Not everyone was affected though :
How come not everyone was impacted?
Prior to the most recent version, grub only registered the fwsetup if detected support. If your machine detected support, you would have had the fwsetup command registered and the failure wouldn’t occur.
I’ve just spent the past 6 hours booting into safe mode and deleting crowd strike files on servers.
Can’t you automate it?
Since it has to happen in windows safe mode it seems to be very hard to automate the process. I haven’t seen a solution yet.

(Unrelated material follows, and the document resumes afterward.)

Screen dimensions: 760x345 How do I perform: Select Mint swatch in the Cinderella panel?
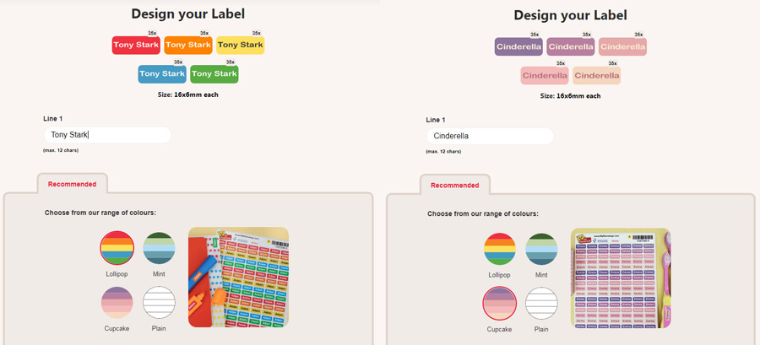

Sadly not. Windows doesn’t boot. You can boot it into safe mode with networking, at which point maybe with anaible we could login to delete the file but since it’s still manual work to get windows into safe mode there’s not much point
It is theoretically automatable, but on bare metal it requires having hardware that’s not normally just sitting in every data centre, so it would still require someone to go and plug something into each machine.
On VMs it’s more feasible, but on those VMs most people are probably just mounting the disk images and deleting the bad file to begin with.
I guess it depends on numbers too. We had 200 to work on. If you’re talking hundreds more than looking at automation would be a better solution. In our scenario it was just easier to throw engineers at it. I honestly thought at first this was my weekend gone but we got through them easily in the end.
Feel you there. 4 hours here. All of them cloud instances whereby getting acces to the actual console isn’t as easy as it should be, and trying to hit F8 to get the menu to get into safe mode can take a very long time.
Ha! Yes. Same issue. Clicking Reset in vSphere and then quickly switching tabs to hold down F8 has been a ball ache to say the least!
What I usually do is set next boot to BIOS so I have time to get into the console and do whatever.
Also instead of using a browser, I prefer to connect vmware Workstation to vCenter so all the consoles insta open in their own tabs in the workspace.
Just go into settings and add a boot delay, then set it back when you’re done.
From my understanding, they have some ring 0 thing that fucked up. Could that not in theory happen on our beloved Linux systems? Or does the kernel generally not give that option?
My brother in Christ, I’ve borked Linux systems with a misplaced text file =D
So have I, multiple times, yeah
♬This is me ♬ - https://fosstodon.org/@vanillaos/112749170589287081
Most people are completely oblivious because it only affects people using crowdstrike, which practically excludes general consumers.
I just had an Amazon package delayed for a week it says. It doesn’t name names but…
A small number of deliveries may arrive a day later than anticipated due to a third-party technology outage.
Same here. I was totally busy writing software in a new language and a new framework, and had a gazillion tabs on Google and stackexchange open. I didn’t notice any network issues until I was on my way home, and the windows f-up was the one big thing in the radio news. Looks like Windows admins will have a busy weekend.
Only if they manage Crowdstrike systems, thankfully.